The Journal’s recent articles about Oak Park becoming a municipal arboretum sounded optimistic for the 21,000 trees on village parkways and in village parks. What an honor and what positive publicity for the village. 

My fear, however, is that the new designation will just boost public relations and actually do nothing to protect our public trees.

I became a “tree hugger” four years ago during that pruning cycle. A crew from our forestry department vastly over-pruned several trees on my block. Challenging them was hopeless, once the damage was done.

This year the same thing was about to happen.
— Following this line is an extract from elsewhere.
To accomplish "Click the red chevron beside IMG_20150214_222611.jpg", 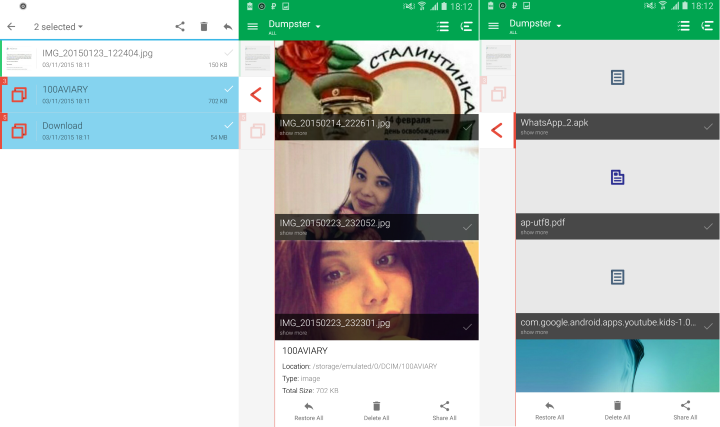I will pyautogui.click(x=256, y=95).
When the notices were posted, I called ahead to the village forester, who sent over a representative from his office. That didn’t help much on my end of the block, and it did nothing to prevent a huge pruning of the heritage elms down the block. So much for this summer’s shade.

I know this kind of thing was happening elsewhere in the village. You can see the cut marks on many of our parkway trees. Earlier advocates for reform of the forestry program have referred to the Oak Park style of pruning as creating lollipop trees, which look like they were drawn by Dr. Seuss. Instead of looking like an arboretum, we look like a topiary garden.
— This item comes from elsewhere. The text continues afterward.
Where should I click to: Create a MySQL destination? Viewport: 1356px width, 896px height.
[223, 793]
Subsequent to this year’s pruning cycle, I learned a couple of things that need to be remedied. One is that our village forester is not overseen by a viable forestry commission made up of professional arborists and other knowledgeable citizens. And I learned that the pruning this year was done by an outside contractor who does not specialize in municipal street tree-pruning on this scale and who had to sub-contract some of the work because they didn’t have sufficient staff. Our former village forester now works for one of the contractors.

Who monitors the training in our own forestry department? Who can vouch for the professional qualifications of outside contractors? How can we learn what constitutes pruning that actually improves the life of our trees? Would the Morton Arboretum allow our forestry department and its agents to work out there? I hope not.

Our situation is not recent. For reporting on earlier responses in Oak Park, check out online Citizens Tree Rescue. Nor is our situation limited. Check out Save Berwyn Trees. Both sites contain photos that will look all too familiar to Oak Parkers. Send your own photos to the village manager and board.

An arboretum designation is one thing. Becoming a real one is quite another.